Under Philippine laws, an act is not considered a crime and no one is criminally responsible unless a law says so at the time it was committed.
On Monday night, Duterte said people who will not get vaccinated will be sent to jail.
"Mamili kayo, magpabakuna kayo o ipakulong ko kayo sa selda (You have to choose, get vaccinated or I'll send you to jail),” the chief executive said.
Guevarra was however quick to justify the President’s statement.
“I believe that the President merely used strong words to drive home the need for us to get vaccinated and reach herd immunity as soon as possible,” he said.
Guevarra did not directly answer if he was consulted by the President before making his statements last night.
“He seeks my legal opinion only when he finds it really necessary,” he said.
While rejecting to be vaccinated is not a crime, violating quarantine protocols may however warrant arrests, Guevarra said.

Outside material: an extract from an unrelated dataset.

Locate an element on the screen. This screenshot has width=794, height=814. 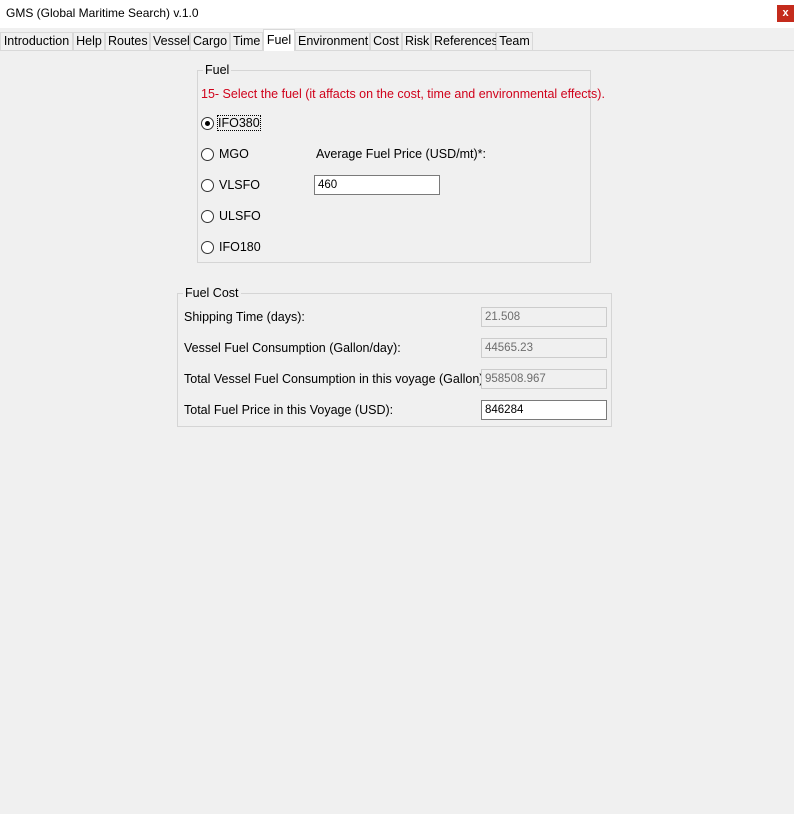
radio-vlsfo is located at coordinates (208, 186).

“Not getting vaccinated and not following health protocols are two entirely different things. Getting vaccinated is not mandatory but complying with health protocols is mandatory. There is no law or ordinance that penalizes non-vaccination but there are existing laws and ordinances that penalize non-compliance with health protocols,” he said.
This is not the first time the DOJ has had to justify the President’s threat of arrests.
Last month, Duterte threatened to arrest those were improperly wearing face masks and, later on, even barangay chairpersons or village leaders in areas where super-spreader events take place.
DOJ Undersecretary Adrian Sugay told ANC then that the DOJ will have to study carefully the legal bases cited for the arrest of village leaders — dereliction of duty and reckless imprudence under the Revised Penal Code.
Presidential spokesperson Harry Roque offered his own take: warrantless arrests of barangay leaders will be allowed if they are present during super-spreader events.
The DOJ later clarified arrests could be made on the basis of ordinances requiring the proper wearing of masks and setting quarantine restrictions against mass gathering, despite an earlier pronouncement in April that it’s better to impose community service, not jail time or fines on quarantine violators.
Guevarra’s statement Tuesday was also not the first time he differed from the President’s legal view.
President Duterte late last month said not all drug war records can be released, citing national security.
Guevarra said that deaths due to the drug war are more criminal in nature than a national security concern, acknowledging an April 2018 Supreme Court resolution which declared that drug war documents “do not involve state secrets affecting national security.